木軸と金属軸、どちらも格好良いのだが、どうせならと磁石内蔵の木軸の方を購入した。
公式サイトでは割合暗めのブラウンに見えるが、実際に届いたものはもう少し明るくて、私の印象からするとこれぐらいに見える。まあ何しろ材質が木だから、この辺はロットによるばらつきがあるだけなのかも知れないが、もっと暗めの方が好みなので、塗装することにした。
できれば金属軸に迫る暗褐色、チョコレートブラウンぐらいの感じにしたい。

木を塗装するには色々方法があるが、なるべくなら製品本来の質感は損ないたくない。木目を消してしまうような塗装は除外する。またPencilの軸は表面に光沢めいた塗膜加工がなく、さらりとした手触りだ。それを残すために、ニス類も使わない。

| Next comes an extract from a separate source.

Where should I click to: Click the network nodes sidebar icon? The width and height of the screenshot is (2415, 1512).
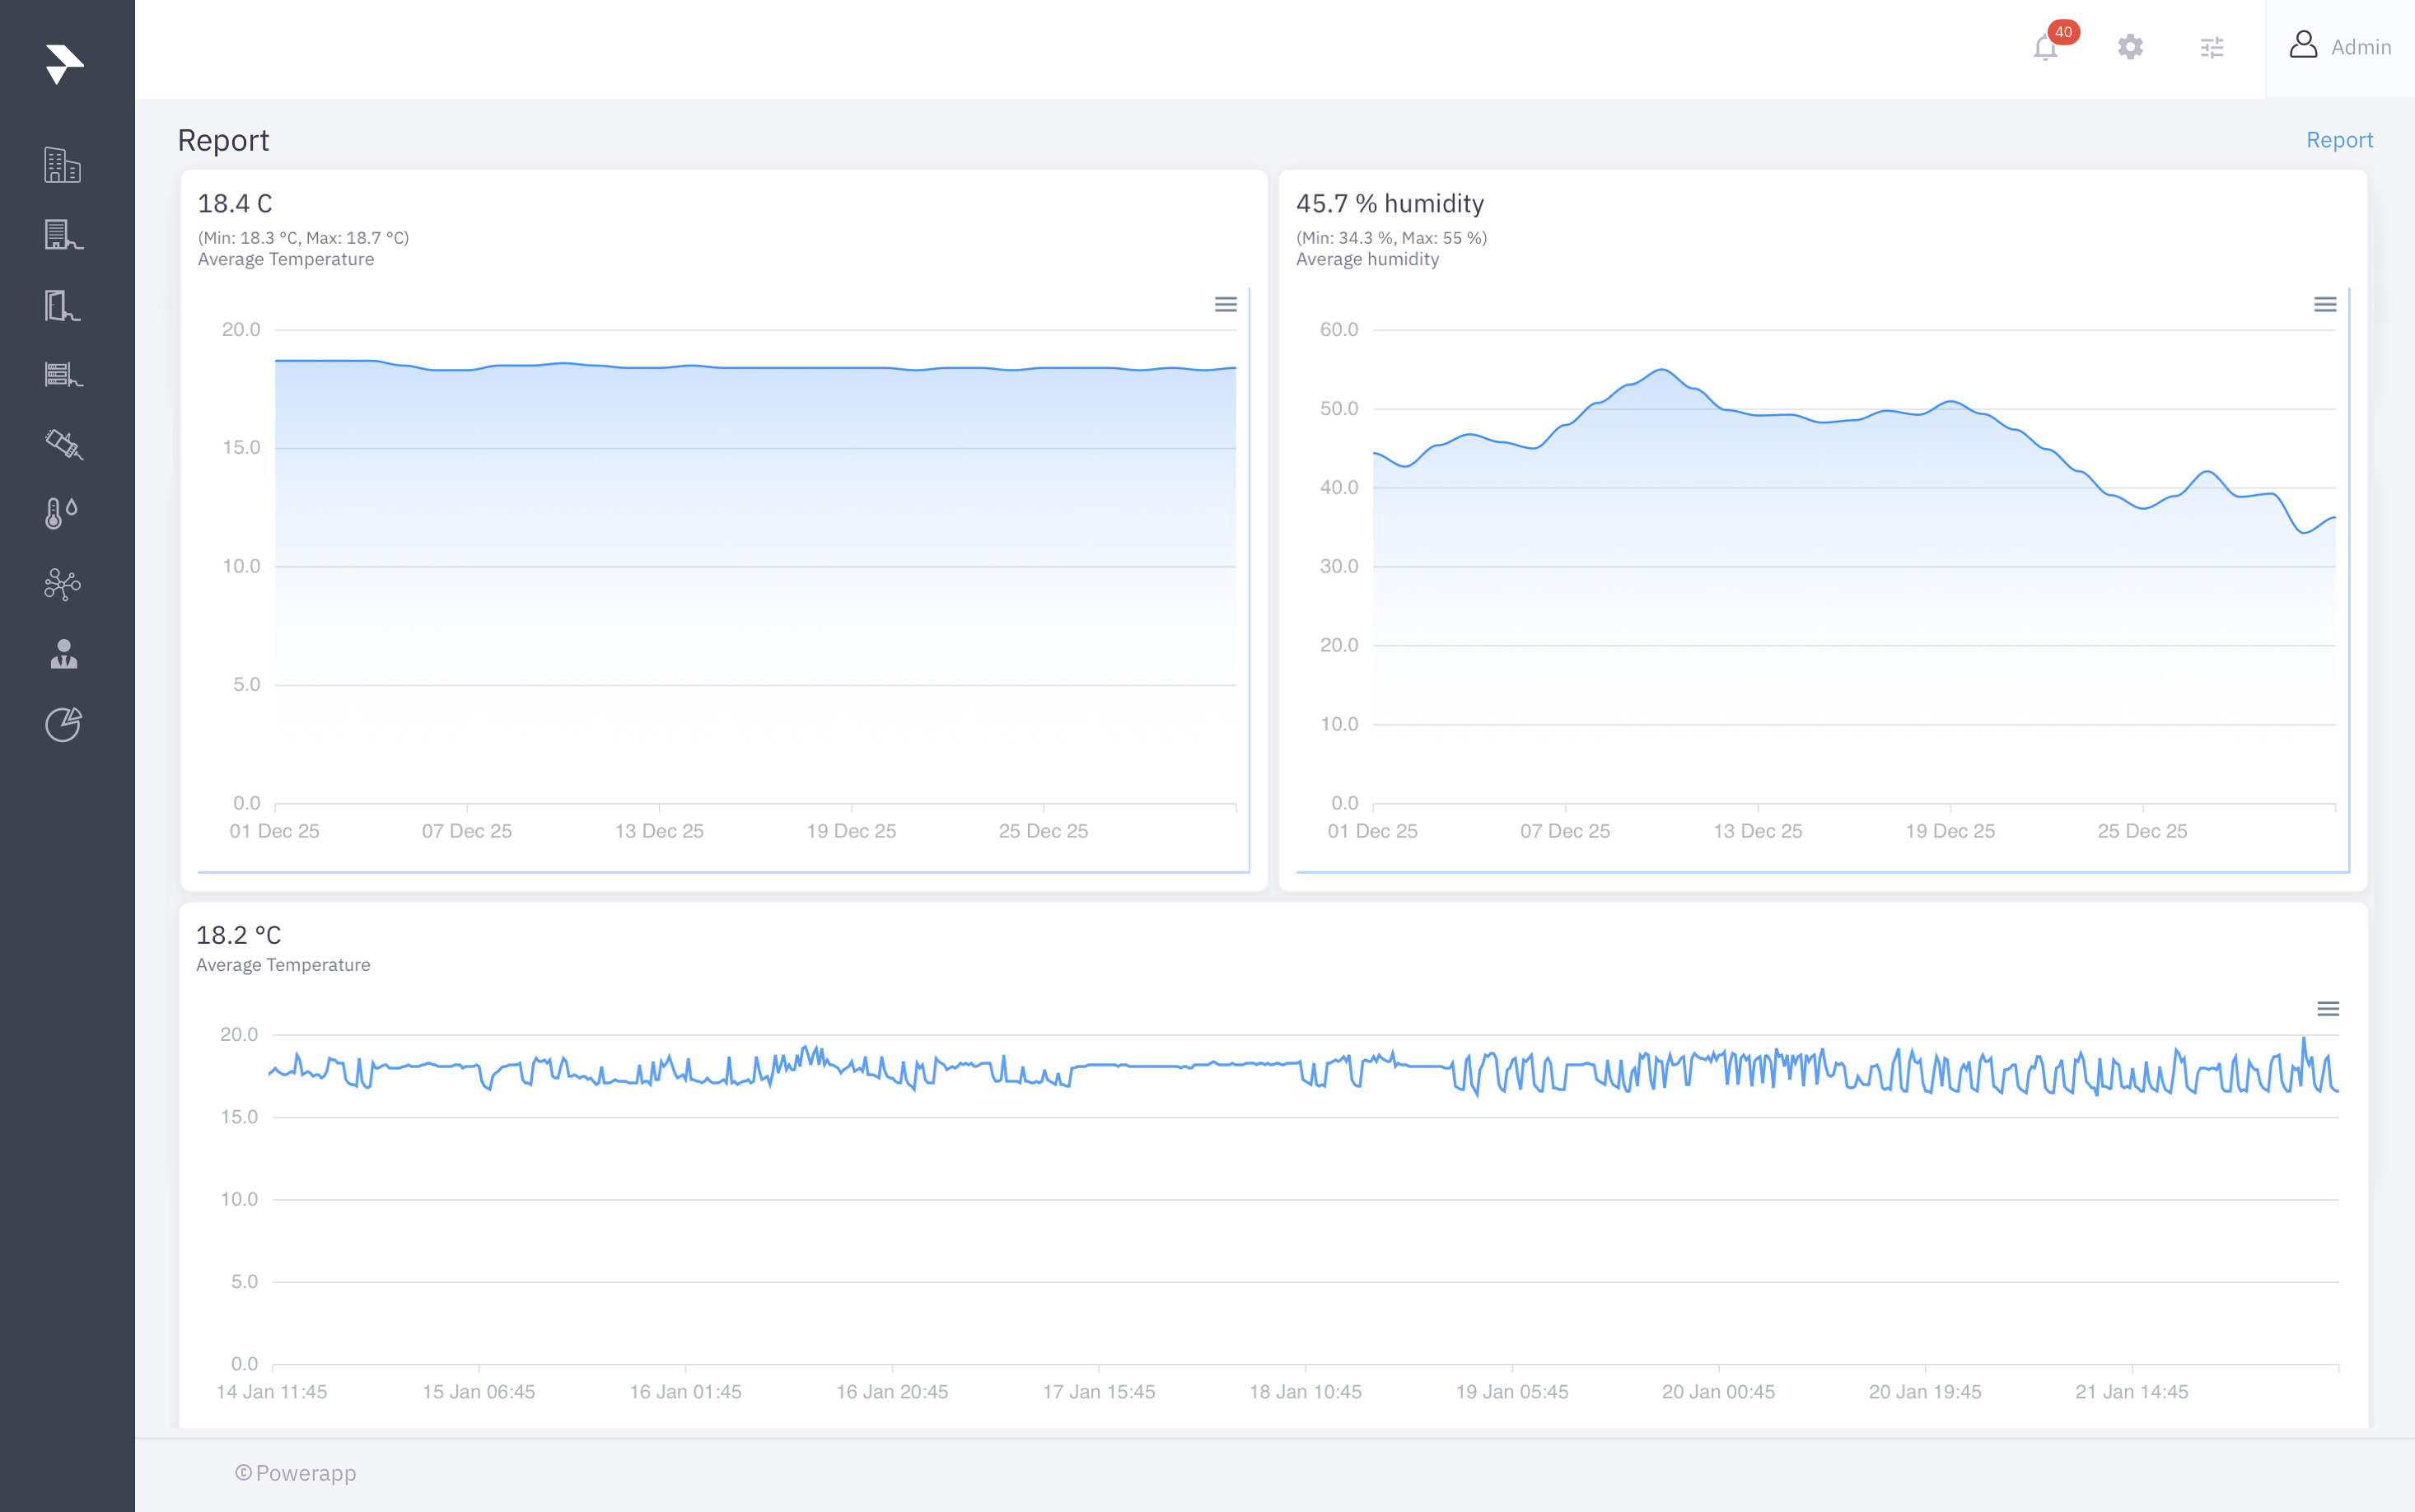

というわけで最初に探したのはオイルステインである。これは着色には都合が良いが、水性のものはニスなどで仕上げる前提で作られているので油性のものを探す:しかしどういうわけか、油性で深い色の製品が見当たらない。
検索しては色見本などを見比べつつ、最終的に選んだのがワトコのエボニーだった。

エボニーとは黒檀のことで、この塗料も布などに含ませるとほぼ真っ黒に近い焦げ茶色に見える。塗料成分を含んだオイルが内部まで浸含するので表面だけでなく奥の方にまで色が付き、傷などによる剥げを生じ難いようだ。

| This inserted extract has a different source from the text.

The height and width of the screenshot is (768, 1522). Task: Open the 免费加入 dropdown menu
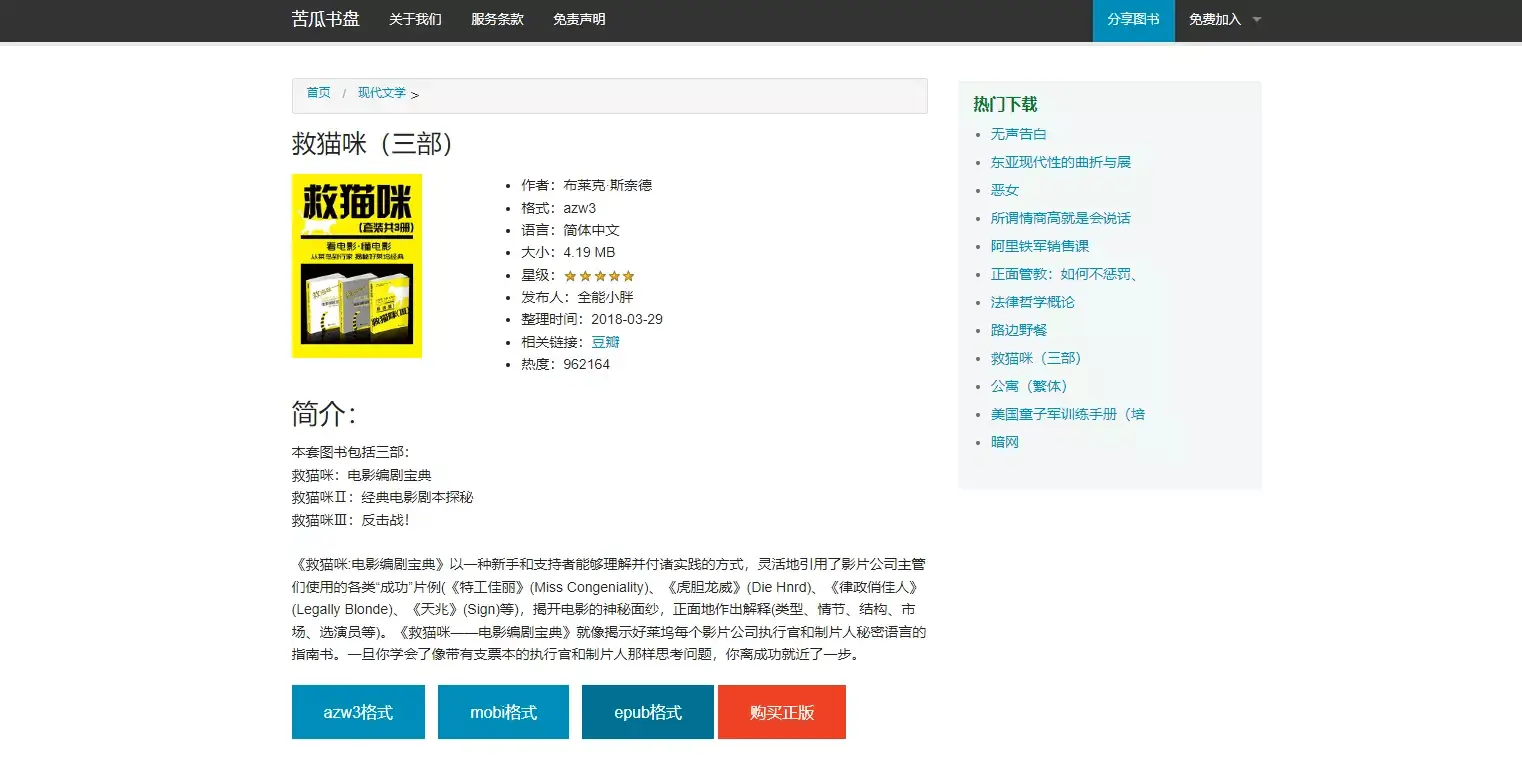(1215, 19)
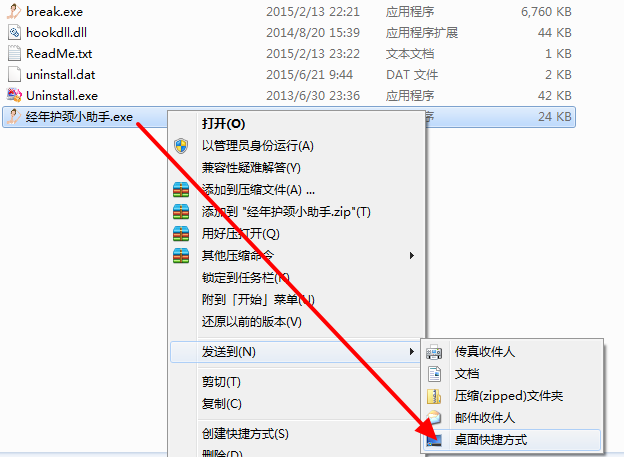
Task: Click the shield icon beside run as administrator
Action: [181, 146]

ティッシュに含ませてゴムを外した軸全体に摺り込んでは乾いたティッシュで磨く。確かに色は付くのだが、拭き取ってしまうので思ったより色が浅い。何度か繰り返すうちに、公式の色ぐらいには暗い色になってきた。しかし私としては、もっと暗い色を目指したい。

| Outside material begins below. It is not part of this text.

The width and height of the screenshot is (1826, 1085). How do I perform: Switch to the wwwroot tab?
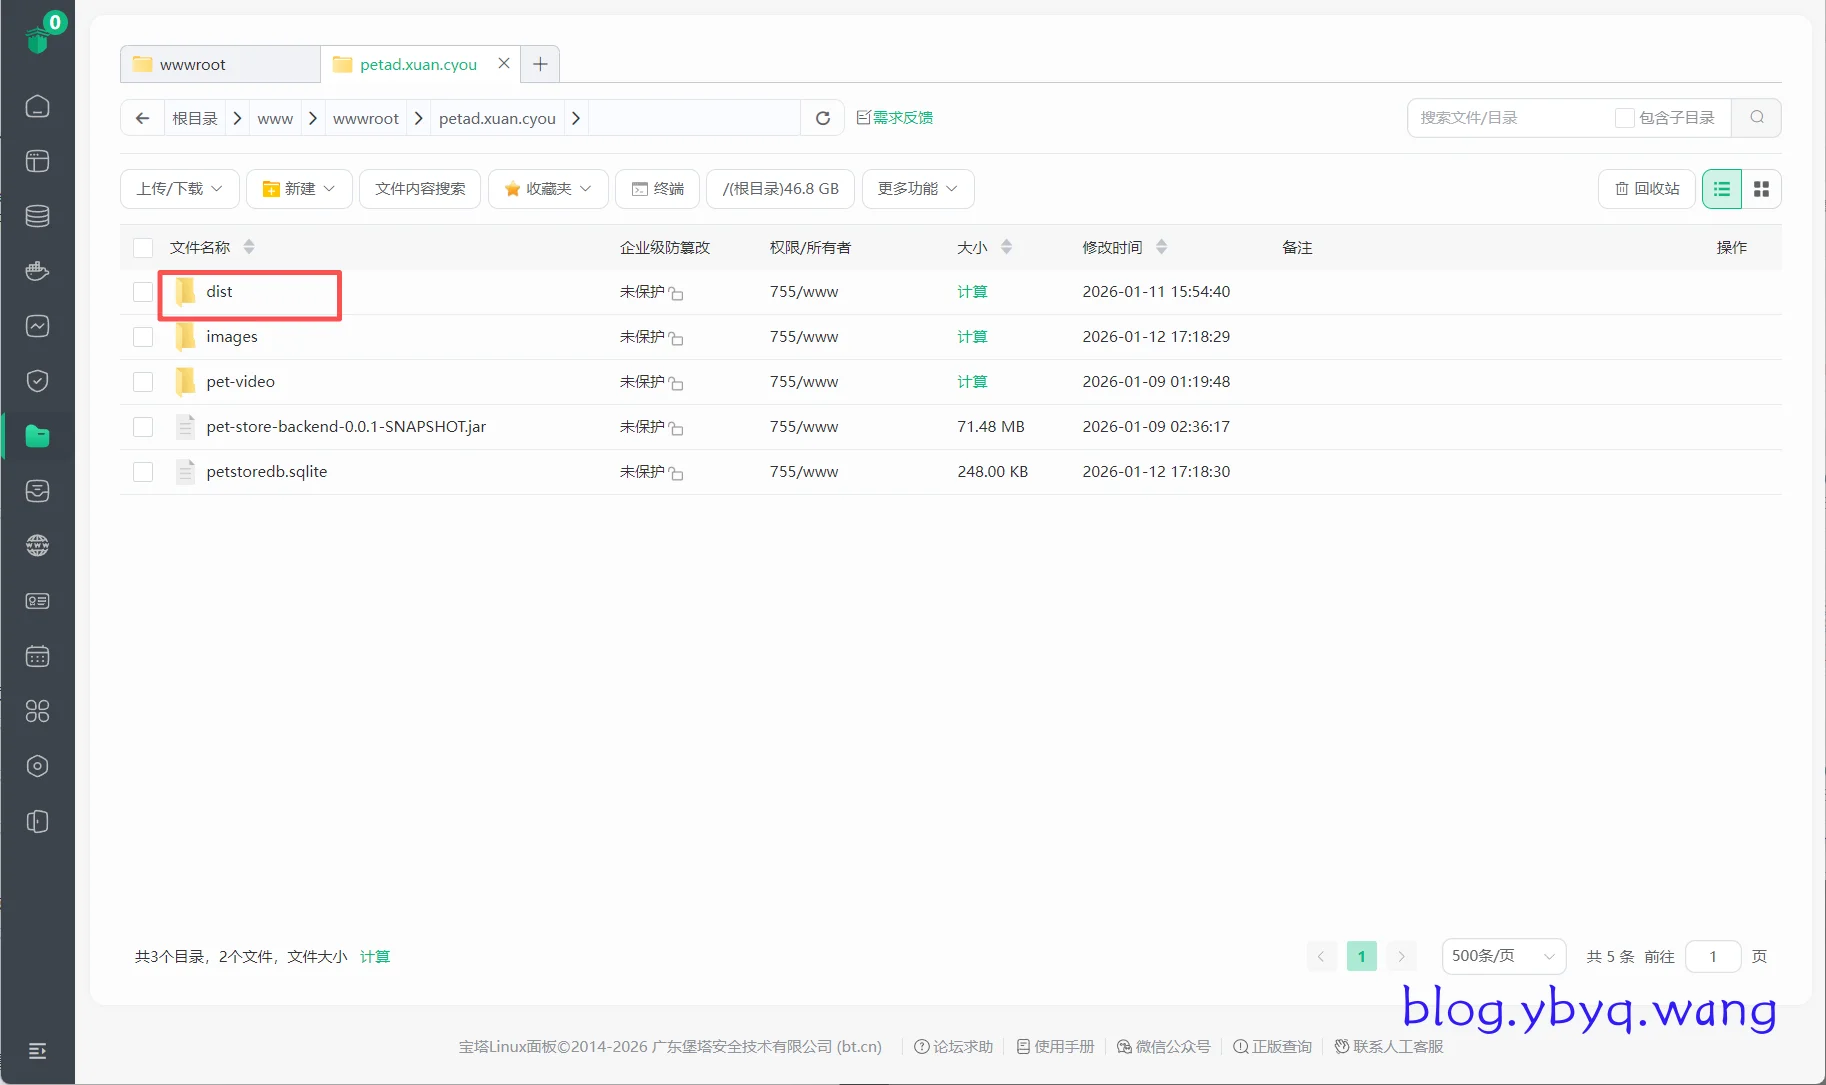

もっとはっきり着色できるものはないか、と布や革・木材などにしっかり着色できるという「染めQ」を吹いてみた。

たしかに暗めの茶色に塗装できる。が、「微細な凹凸に入り込む微粒子塗料」とはいっても表面着色ではあるし、残念ながらワトコのオイルと相性が悪く、溶けて拭い取られてしまう。表面塗装には良いが浸含着色向きではない。それでも多少は色が残るのか、吹く前よりはチョコレートっぽい赤身の乗った茶色に見える。

墨も使ってみた。これもティッシュに含ませては軸に刷り込み、乾いたところを磨く。
表面は覿面に真っ黒になるが、ワトコほどには染み込まないので擦ると落ちてしまう。ただ、色味はちょっと黒ずんできて、これはこれで良い感じ。

なるべく染み易くなるよう、表面に#600の紙やすりを当ててはワトコオイルと墨を交互に刷り込むこと1週間ほど、ようやくチョコレートブラウンと言える暗褐色の軸が完成した。